La lave, les cendres, la pierre-ponce ont conservé ces monuments, comme pour
nous offrir une future image de ce que nos cités deviendront à leur tour ; mais
peut-on réfléchir à cette catastrophe sans redouter les accidents de la nature,
la fureur des éléments, celle des conquérants, plus terrible encore ?
Qu'offrirons-nous dans deux mille ans aux regards curieux et scrutateurs ?

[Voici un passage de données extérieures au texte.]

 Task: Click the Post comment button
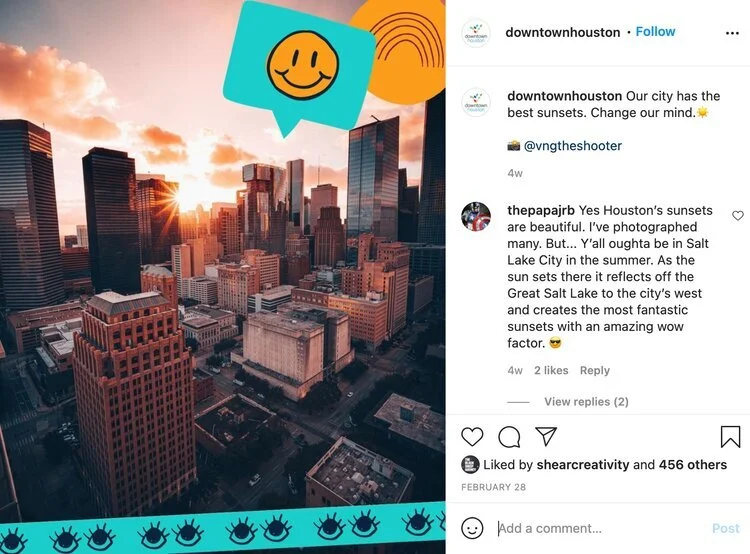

Quelle est la statue, quel est le livre qui surnagera sur l’abîme de nos arts engloutis
ou renversés par les ravages du temps, ou par le courroux des rois ?
La
poudre infernale (dont les magasins se sont multipliés surtout en Europe, et
auxquels une étincelle suffit pour tout dévorer) ne devient-elle pas, dans les
mains de l'ambition ou de la vengeance, un moyen immense de destruction, et
plus dangereux mille fois que les matières embrasées que les volcans vomissent
de leur inépuisable cratère ? Les fléaux de la nature ne sont plus rien en
comparaison de ceux que l'homme a créés pour sa ruine et celle des populeuses
cités qu'il habite.
Les
manuscrits trouvés dans les maisons d'Herculanum et de Pompéia, qui se
déroulent si lentement, manifestent les caractères de la langue grecque ; mais
c'est le hasard qui nous a livré l'un plutôt que l'autre : ainsi dans trois
mille ans, quel sera l'ouvrage destiné à donner à nos descendants une idée de
nos connaissances morales et physiques ? Quel livre aura l'honneur de rallumer
le flambeau éteint des sciences ? Tel dictionnaire, peut-être, que nous
méprisons aujourd'hui, sera accueilli avec transport ; et une de nos
compilations que nous jugeons fastidieuses, deviendra plus précieuse sans doute
à la postérité, que les vers de Corneille, de Racine, de Boileau et de
Voltaire. Oui, il appartiendra peut-être à une brochure dédaignée, de fixer de
préférence l'attention de ces peuples nouveaux.
Que
nos orgueilleux écrivains ne s'arrogent donc pas le droit de mépriser quiconque
aujourd'hui tient la plume comme eux car l'auteur qui fera fortune dans trois
mille ans, qui dominera les esprits d'alors, qui les éclairera, nul de la
génération actuelle, ne peut ni le nommer ni le deviner.
Paris
détruit ! Xerxès, après avoir attentivement considéré la prodigieuse armée
qu'il commandait, versa des larmes en songeant
qu'avant peu tant de milliers d'hommes disparaitraient de dessus la terre. Et
ne puis-je pas aussi, affecté du même sentiment, pleurer d'avance sur cette superbe
ville ?
On
a vu en un clin d'œil une capitale ensevelie sous ses ruines ; quarante-cinq
mille personnes frappées d'un coup de mort ; la fortune de deux cents mille sujets
détruite ; une perte générale de deux milliards : quel tableau des vicissitudes
des choses humaines ! Ce phénomène terrible arriva le premier novembre 1755.
Eh
bien, ce coup de foudre qui abîma tout, sauva le Portugal aux yeux de la
politique : il était conquis, sans ce désastre qui prêta à la réformation, mit
une égalité aux fortunes particulières, réunit les cœurs et les esprits, et détourna
les révolutions qui le menaçaient.
Considérée
du côté physique, l'ancienne Lisbonne n'était qu'une cité d'Afrique,
c'est-à-dire, une vaste bourgade, sans ordre, sans proportions : les rues
étaient étroites et mal distribuées. Le tremblement abattit en trois minutes ce
que la main timide des hommes aurait été si longtemps à renverser. Le goût déplorable
des Maures tomba, et la ville se releva pompeuse et superbe.
Que
savons-nous sur ce qui sort du sein de désastres ? Que savons-nous ?... Paris
détruit. Oh ! je dirai toujours comme dans Memnon : ce sera bien dommage.